### [Task item]
Find the line containing "This screenshot has width=1280, height=720.", then return it and every line after it through the end of the records, exactly. Leave out pictures.

Pixel coordinate grounding data:
○ ○ ○

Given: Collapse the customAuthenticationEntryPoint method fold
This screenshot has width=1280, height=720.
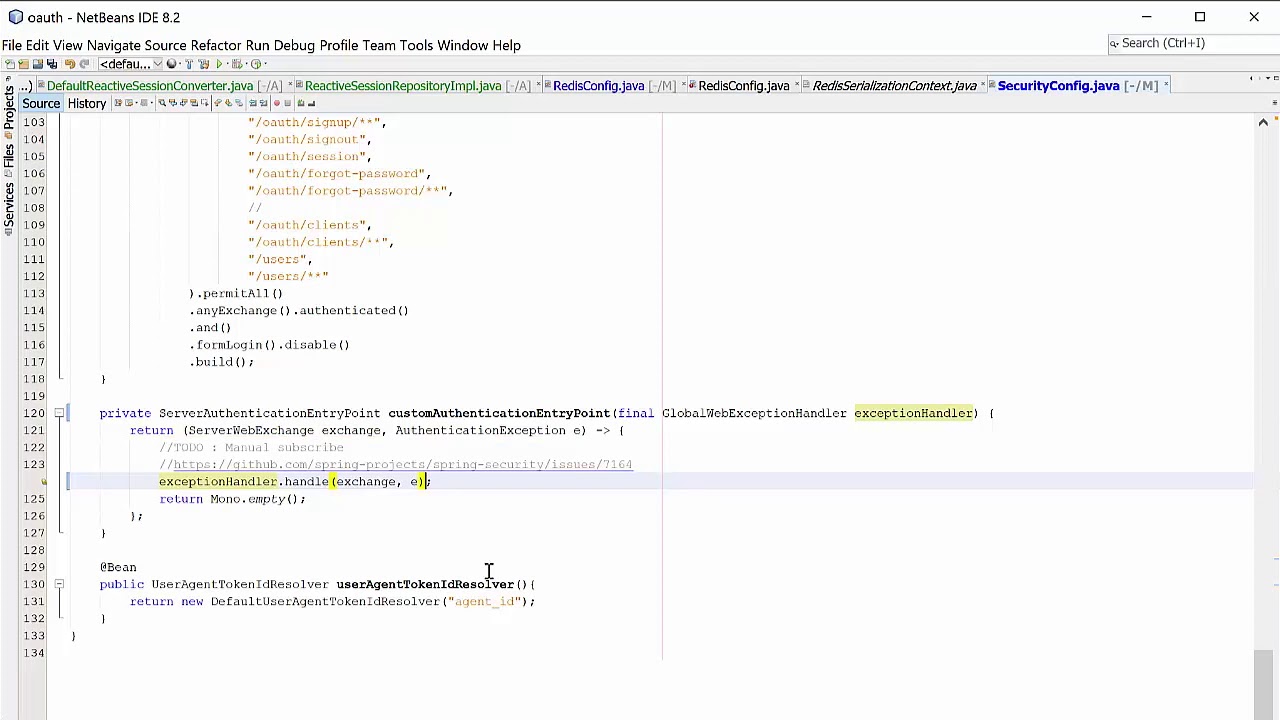Looking at the screenshot, I should pyautogui.click(x=59, y=413).
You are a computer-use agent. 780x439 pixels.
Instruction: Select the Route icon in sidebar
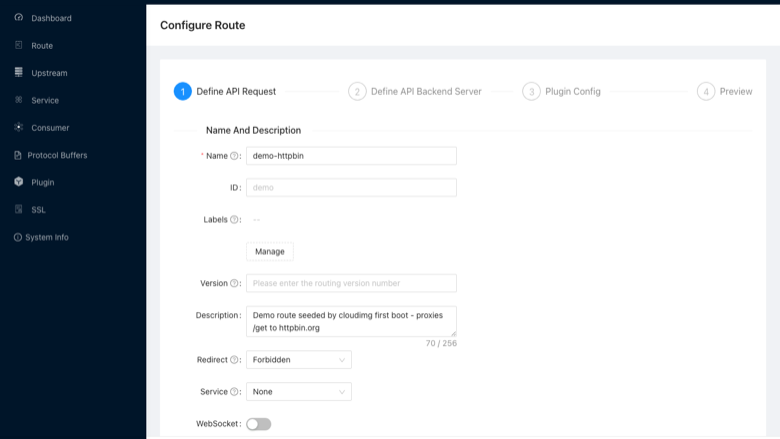pyautogui.click(x=18, y=45)
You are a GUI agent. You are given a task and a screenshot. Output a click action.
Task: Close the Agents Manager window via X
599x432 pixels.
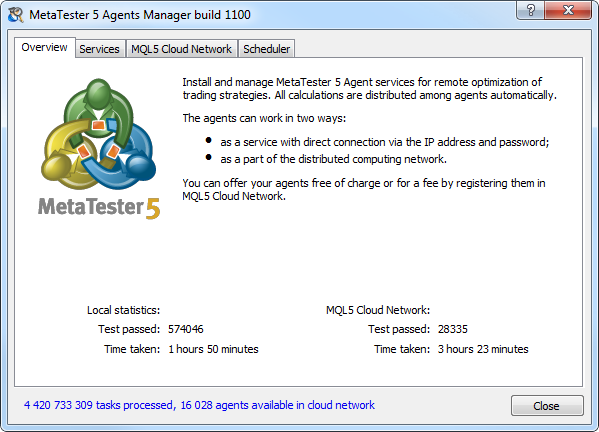[x=568, y=10]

○ ○ ○

### [Finished exercise]
This screenshot has width=1280, height=720.
Looking at the screenshot, I should pyautogui.click(x=59, y=413).
You are a computer-use agent. 780x439 pixels.
Instruction: Select the Route icon in sidebar
pyautogui.click(x=18, y=45)
You are a GUI agent. You are given a task and a screenshot. Output a click action.
Task: Close the Agents Manager window via X
599x432 pixels.
[x=568, y=10]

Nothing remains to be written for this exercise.